(Stored items from a collection)

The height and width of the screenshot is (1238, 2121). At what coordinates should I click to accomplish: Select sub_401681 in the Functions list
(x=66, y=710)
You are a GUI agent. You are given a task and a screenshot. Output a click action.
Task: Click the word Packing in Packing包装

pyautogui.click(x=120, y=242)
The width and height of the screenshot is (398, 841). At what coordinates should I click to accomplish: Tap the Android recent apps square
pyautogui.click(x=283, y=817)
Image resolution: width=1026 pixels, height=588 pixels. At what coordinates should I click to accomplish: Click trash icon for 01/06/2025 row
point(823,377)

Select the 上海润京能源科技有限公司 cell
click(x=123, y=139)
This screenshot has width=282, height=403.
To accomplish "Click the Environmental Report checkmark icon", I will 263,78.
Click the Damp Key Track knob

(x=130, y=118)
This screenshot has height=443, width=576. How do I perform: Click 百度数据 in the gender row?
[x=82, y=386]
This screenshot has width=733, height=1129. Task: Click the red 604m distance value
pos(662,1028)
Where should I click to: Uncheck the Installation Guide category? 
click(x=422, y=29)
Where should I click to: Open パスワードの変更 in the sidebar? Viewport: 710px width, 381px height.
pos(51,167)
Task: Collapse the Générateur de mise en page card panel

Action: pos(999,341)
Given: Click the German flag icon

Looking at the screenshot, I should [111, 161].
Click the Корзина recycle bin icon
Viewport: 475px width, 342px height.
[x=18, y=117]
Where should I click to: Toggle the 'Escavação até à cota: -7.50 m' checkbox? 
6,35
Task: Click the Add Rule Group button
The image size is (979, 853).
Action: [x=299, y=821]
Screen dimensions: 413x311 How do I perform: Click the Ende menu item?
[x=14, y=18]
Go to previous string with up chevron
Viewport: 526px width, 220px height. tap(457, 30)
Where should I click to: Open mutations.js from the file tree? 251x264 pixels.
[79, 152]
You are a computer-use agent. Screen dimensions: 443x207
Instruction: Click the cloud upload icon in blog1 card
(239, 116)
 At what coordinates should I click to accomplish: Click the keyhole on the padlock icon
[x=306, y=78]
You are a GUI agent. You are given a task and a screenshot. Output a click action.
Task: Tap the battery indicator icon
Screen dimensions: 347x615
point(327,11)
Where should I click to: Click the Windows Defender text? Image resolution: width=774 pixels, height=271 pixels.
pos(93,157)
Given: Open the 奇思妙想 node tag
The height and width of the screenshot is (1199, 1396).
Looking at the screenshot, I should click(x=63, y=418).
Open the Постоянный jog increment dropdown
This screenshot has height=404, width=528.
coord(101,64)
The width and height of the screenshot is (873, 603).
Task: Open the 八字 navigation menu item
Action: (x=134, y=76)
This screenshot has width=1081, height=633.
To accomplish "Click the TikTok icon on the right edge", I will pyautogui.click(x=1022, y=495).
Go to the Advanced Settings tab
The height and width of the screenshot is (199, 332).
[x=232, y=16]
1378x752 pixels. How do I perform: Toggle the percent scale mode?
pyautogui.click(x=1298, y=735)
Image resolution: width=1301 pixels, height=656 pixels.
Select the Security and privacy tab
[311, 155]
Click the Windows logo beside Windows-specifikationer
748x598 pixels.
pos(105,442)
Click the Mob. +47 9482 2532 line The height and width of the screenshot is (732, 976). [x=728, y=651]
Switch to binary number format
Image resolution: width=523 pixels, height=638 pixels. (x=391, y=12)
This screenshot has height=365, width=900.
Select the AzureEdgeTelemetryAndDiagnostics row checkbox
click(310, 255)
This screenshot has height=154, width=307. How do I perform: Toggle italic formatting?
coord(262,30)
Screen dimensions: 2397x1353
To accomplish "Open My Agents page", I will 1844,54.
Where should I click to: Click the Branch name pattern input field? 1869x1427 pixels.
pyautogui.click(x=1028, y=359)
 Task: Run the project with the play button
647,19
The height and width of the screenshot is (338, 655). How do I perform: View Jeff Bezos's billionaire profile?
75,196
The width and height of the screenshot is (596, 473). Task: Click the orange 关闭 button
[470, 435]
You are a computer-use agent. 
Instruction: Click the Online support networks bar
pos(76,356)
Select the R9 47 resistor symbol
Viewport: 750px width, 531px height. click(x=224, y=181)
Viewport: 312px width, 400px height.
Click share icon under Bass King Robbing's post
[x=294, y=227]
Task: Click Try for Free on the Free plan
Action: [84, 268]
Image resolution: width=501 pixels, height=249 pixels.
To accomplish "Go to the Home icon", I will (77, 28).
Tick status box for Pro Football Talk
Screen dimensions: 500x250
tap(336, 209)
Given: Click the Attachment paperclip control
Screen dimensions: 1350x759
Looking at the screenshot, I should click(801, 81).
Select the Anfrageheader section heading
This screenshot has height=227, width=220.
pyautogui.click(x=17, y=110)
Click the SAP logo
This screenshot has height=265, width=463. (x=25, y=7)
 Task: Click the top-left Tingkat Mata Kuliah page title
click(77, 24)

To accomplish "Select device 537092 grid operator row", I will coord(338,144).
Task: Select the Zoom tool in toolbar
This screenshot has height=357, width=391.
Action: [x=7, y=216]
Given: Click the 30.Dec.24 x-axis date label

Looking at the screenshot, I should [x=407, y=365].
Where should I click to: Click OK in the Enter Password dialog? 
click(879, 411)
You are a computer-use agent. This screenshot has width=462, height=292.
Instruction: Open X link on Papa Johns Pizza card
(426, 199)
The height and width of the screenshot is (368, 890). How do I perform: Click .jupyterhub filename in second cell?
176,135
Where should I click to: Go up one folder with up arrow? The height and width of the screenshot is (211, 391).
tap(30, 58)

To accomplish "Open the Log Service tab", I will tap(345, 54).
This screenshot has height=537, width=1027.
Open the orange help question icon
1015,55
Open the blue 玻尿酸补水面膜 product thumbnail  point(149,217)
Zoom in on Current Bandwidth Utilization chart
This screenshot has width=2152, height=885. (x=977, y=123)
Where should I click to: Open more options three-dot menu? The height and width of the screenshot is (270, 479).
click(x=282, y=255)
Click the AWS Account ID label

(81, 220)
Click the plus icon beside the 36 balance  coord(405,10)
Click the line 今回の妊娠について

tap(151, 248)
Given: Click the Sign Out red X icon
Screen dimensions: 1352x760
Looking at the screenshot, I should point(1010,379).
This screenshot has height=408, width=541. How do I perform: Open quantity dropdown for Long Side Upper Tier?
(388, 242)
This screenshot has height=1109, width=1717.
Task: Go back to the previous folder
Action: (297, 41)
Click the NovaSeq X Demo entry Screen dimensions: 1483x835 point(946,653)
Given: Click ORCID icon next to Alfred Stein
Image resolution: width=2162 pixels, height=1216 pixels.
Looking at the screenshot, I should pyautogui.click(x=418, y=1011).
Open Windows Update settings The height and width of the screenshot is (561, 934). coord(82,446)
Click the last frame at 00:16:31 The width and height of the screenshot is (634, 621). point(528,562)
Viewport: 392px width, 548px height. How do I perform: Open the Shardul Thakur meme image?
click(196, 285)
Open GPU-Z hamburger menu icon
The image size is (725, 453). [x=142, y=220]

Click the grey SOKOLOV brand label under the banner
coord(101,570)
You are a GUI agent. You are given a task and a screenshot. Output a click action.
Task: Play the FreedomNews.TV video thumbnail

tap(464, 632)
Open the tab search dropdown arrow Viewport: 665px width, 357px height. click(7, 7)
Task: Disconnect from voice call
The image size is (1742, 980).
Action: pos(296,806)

-- BRIEF --
Please duplicate the items above word for word, from the line with "will tap(345, 54)." to the line with "Open the blue".

-- THE RESULT --
To accomplish "Open the Log Service tab", I will tap(345, 54).
This screenshot has height=537, width=1027.
Open the orange help question icon
1015,55
Open the blue 玻尿酸补水面膜 product thumbnail  point(149,217)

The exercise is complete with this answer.